Face à la prolifération inquiétante des bonbonnes et cartouches de protoxyde d’azote dans l’espace public, les autorités préparent une offensive législative d’envergure. L’objectif est clair : faire passer la simple consommation de ce gaz, autrefois cantonné aux usages médicaux ou culinaires, du statut de pratique tolérée à celui de délit pénal.
Le phénomène n’est plus marginal. Les trottoirs jonchés de cartouches argentées et les accidents liés à cette intoxication témoignent d’une banalisation alarmante, particulièrement chez les jeunes. Les conséquences sanitaires, souvent méconnues, sont pourtant graves : les neurologues alertent régulièrement sur des cas de lésions nerveuses parfois irréversibles, avec des troubles de la marche et des pertes de sensibilité durables.
Le cadre juridique actuel, qui se limite à interdire la vente aux mineurs, est jugé insuffisant. La nouvelle approche, beaucoup plus répressive, vise à frapper l’ensemble de la chaîne d’usage.

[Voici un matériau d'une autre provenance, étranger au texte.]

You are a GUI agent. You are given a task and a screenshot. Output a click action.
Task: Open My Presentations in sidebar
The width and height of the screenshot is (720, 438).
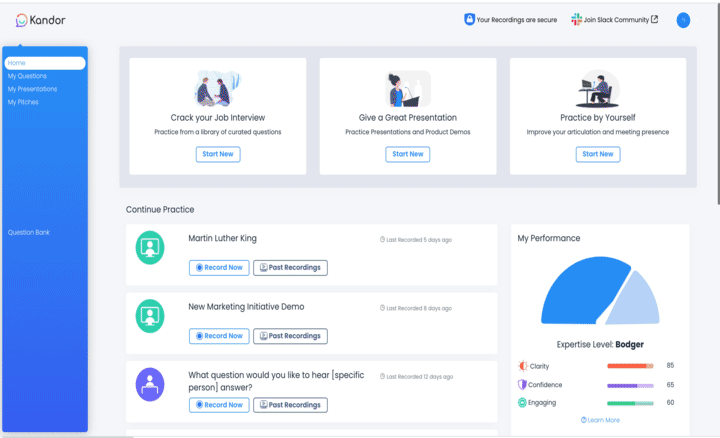coord(33,89)
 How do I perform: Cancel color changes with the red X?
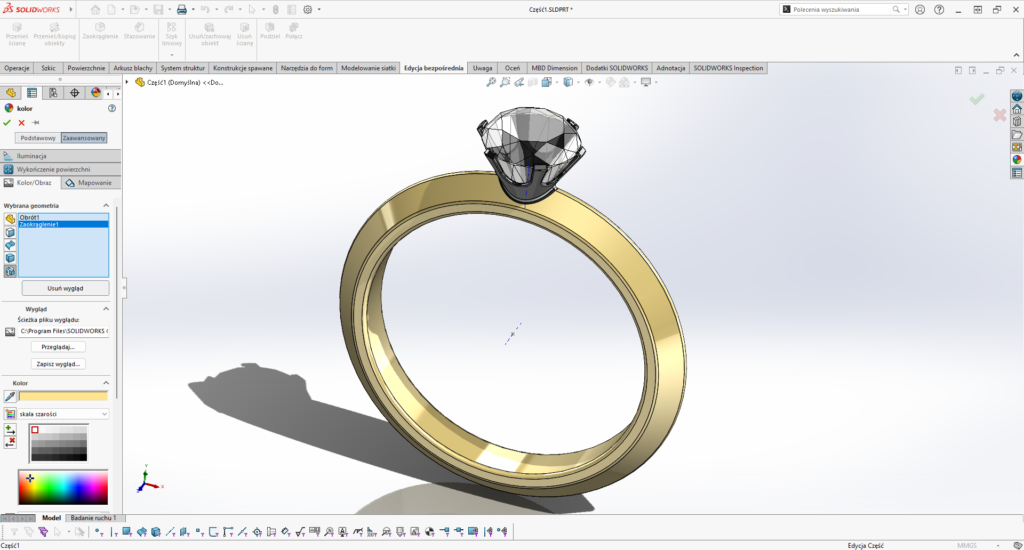(x=21, y=122)
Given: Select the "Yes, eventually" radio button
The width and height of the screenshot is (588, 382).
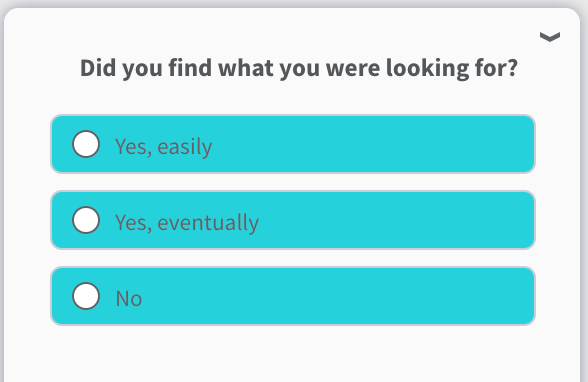Looking at the screenshot, I should point(86,220).
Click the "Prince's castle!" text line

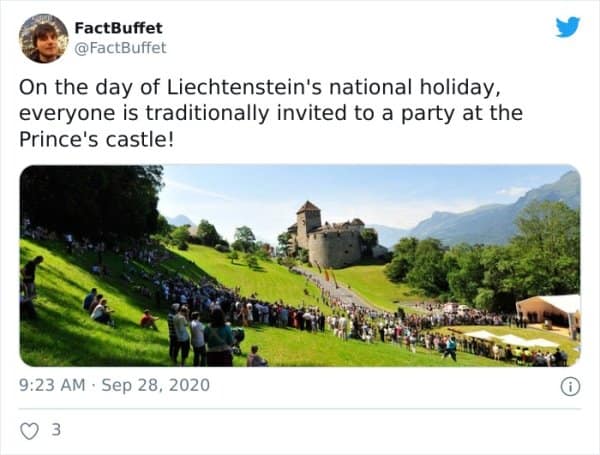point(97,139)
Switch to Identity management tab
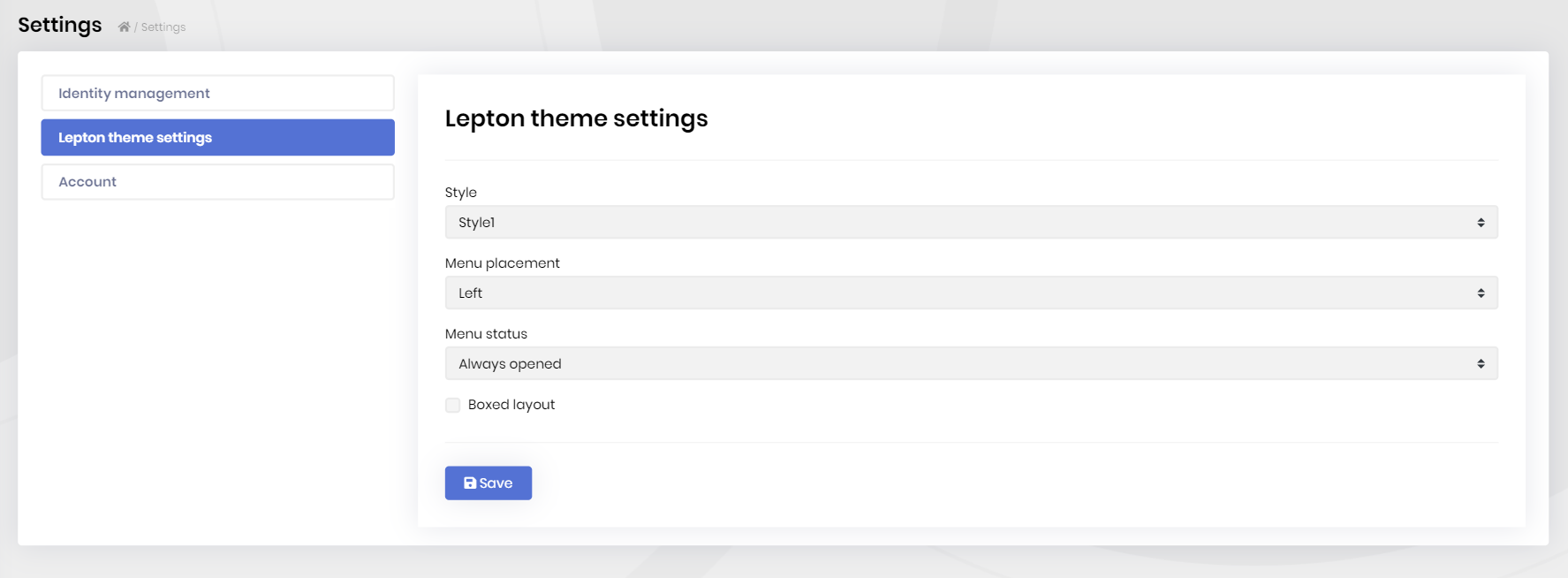Screen dimensions: 1568x578 click(217, 93)
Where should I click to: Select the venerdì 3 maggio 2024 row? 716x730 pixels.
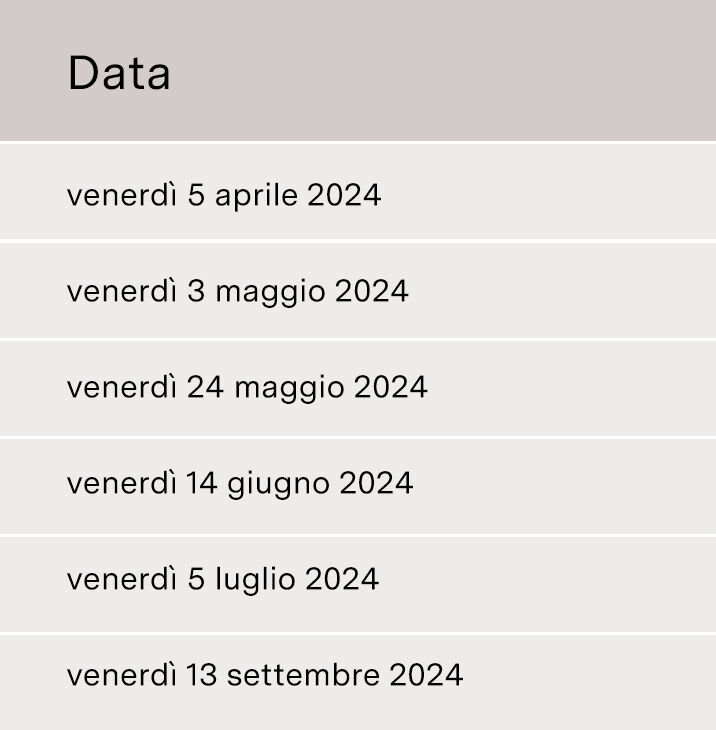pos(358,291)
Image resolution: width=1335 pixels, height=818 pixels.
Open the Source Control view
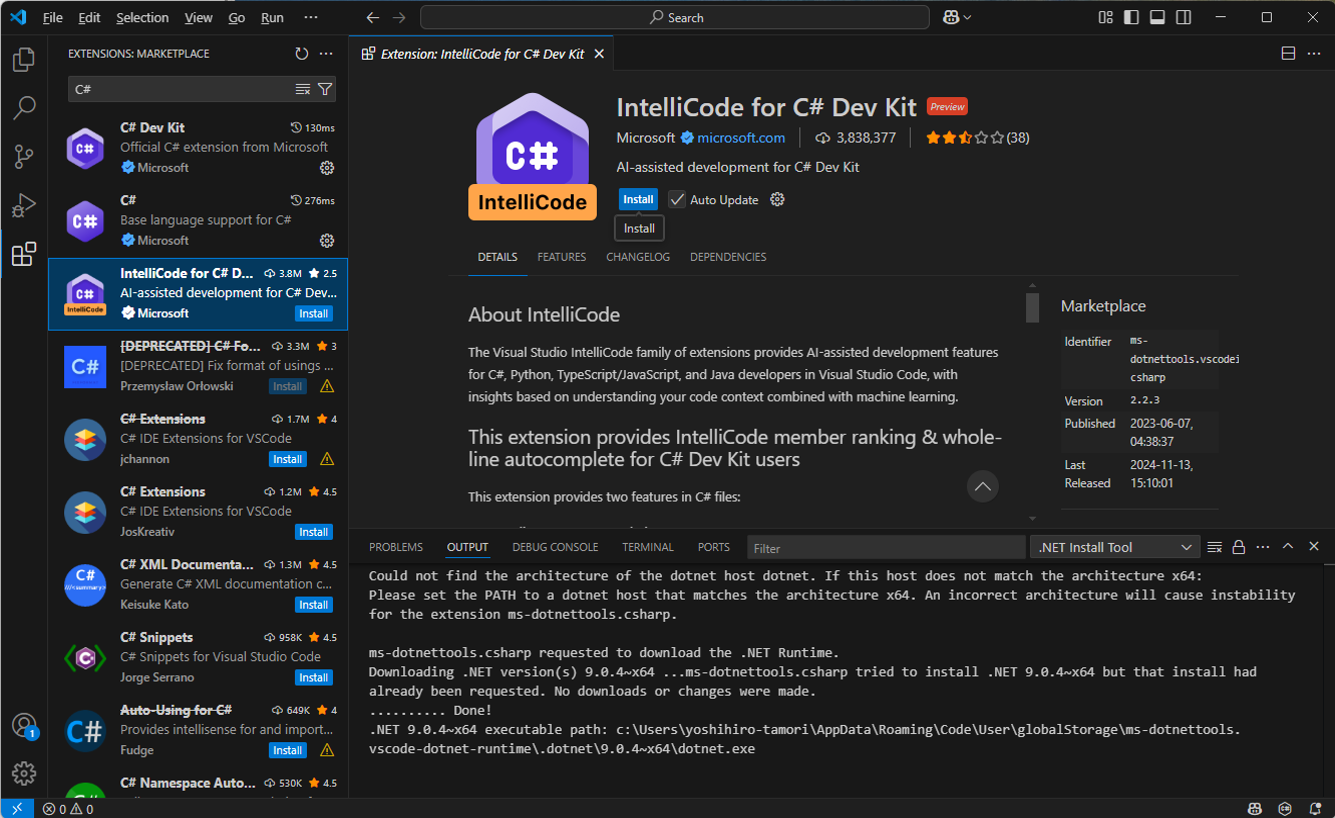[x=24, y=156]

Le simple fait d’inhaler la substance pourrait désormais être puni d’une amende forfaitaire immédiate de 200 euros, voire, en cas de poursuites, d’un an d’emprisonnement et de 3 750 euros d’amende.
Les sanctions envisagées se veulent dissuasives. Transporter du protoxyde d’azote sans raison légitime exposerait à deux ans de prison et 7 500 euros d’amende. La conduite sous l’emprise de ce gaz serait, quant à elle, l’un des délits les plus sévèrement réprimés, avec une peine pouvant atteindre trois ans d’incarcération et 9 000 euros d’amende. Enfin, les commerces qui braveraient l’interdit risqueraient la fermeture administrative.
Cette offensive judiciaire marque un tournant. Il ne s’agit plus seulement de réguler le marché, mais de cibler directement les comportements des consommateurs, dans un contexte où la pratique semble continuer à se répandre malgré les mises en garde.